И присовокупил, и рассказал своему пожилому двойнику, однофамильцу, что был в городе, учился играть на волынке. Когда юнец исчез, сам старый Гете вспомнил, что да, ездил к кривому музыканту, учился игре. Такие чудеса в решете. Мир полон фантомов. Но где же они сейчас-то живут?
Сам себе ответил разумный Голубев: «Они живут, мигрируют, переселяются в головы других людей! Они и размножаются там».
Доктор похолодел. Его это не касается. Он защищен.

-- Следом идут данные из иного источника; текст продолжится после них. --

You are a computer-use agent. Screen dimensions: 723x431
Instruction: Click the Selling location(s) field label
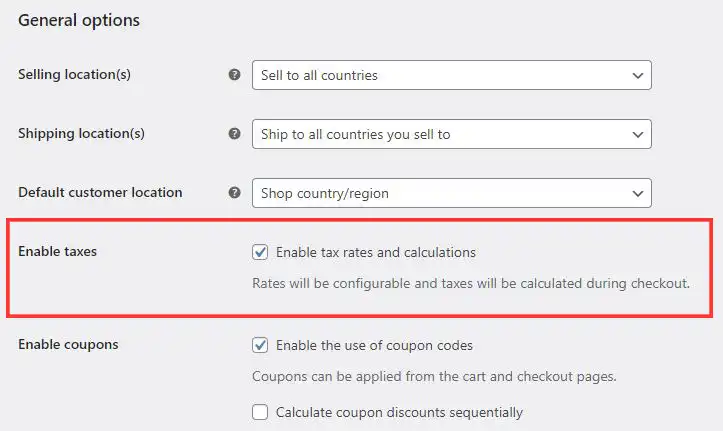pos(74,74)
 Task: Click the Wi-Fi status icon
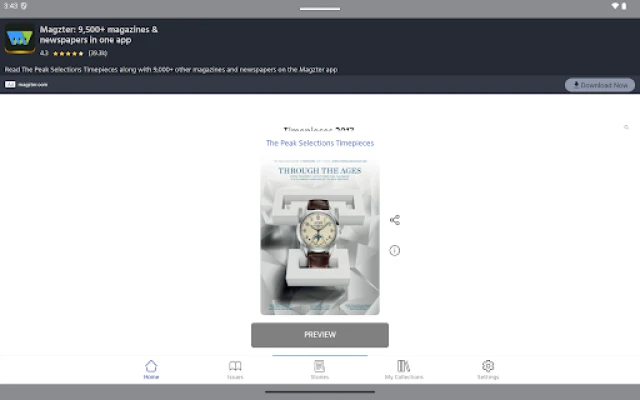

Скрипнула дверь. Неужели опять? Он покосился на вход. Не открывается. Стук, нерешительно, робко. Дверь распахнулась, и в уже почти светлую комнату тихо, будто в балетных пуантах, вплыла девушка. Девушку звали Оля. Оля Синицына.
– Не спите, Иван Дмитриевич? – как своему ровеснику, запросто, кивнула ему Оля. – И мне не спится. Вот и решила заглянуть, вижу щель в двери…
– Оля, подойди ко мне ближе.
Она подошла, дернув плечом. Ее лоб потемнел.
– Дай мне ладошку!
Оля подала руку.
Он убедился: Оля – не фантом. Рука, кожа, сухожилия, фаланги, ногти с золотинками.
– Иван Дмитриевич, вы чем-то напуганы?
– Ничем я не напуган. Ты что, шоколадку ела?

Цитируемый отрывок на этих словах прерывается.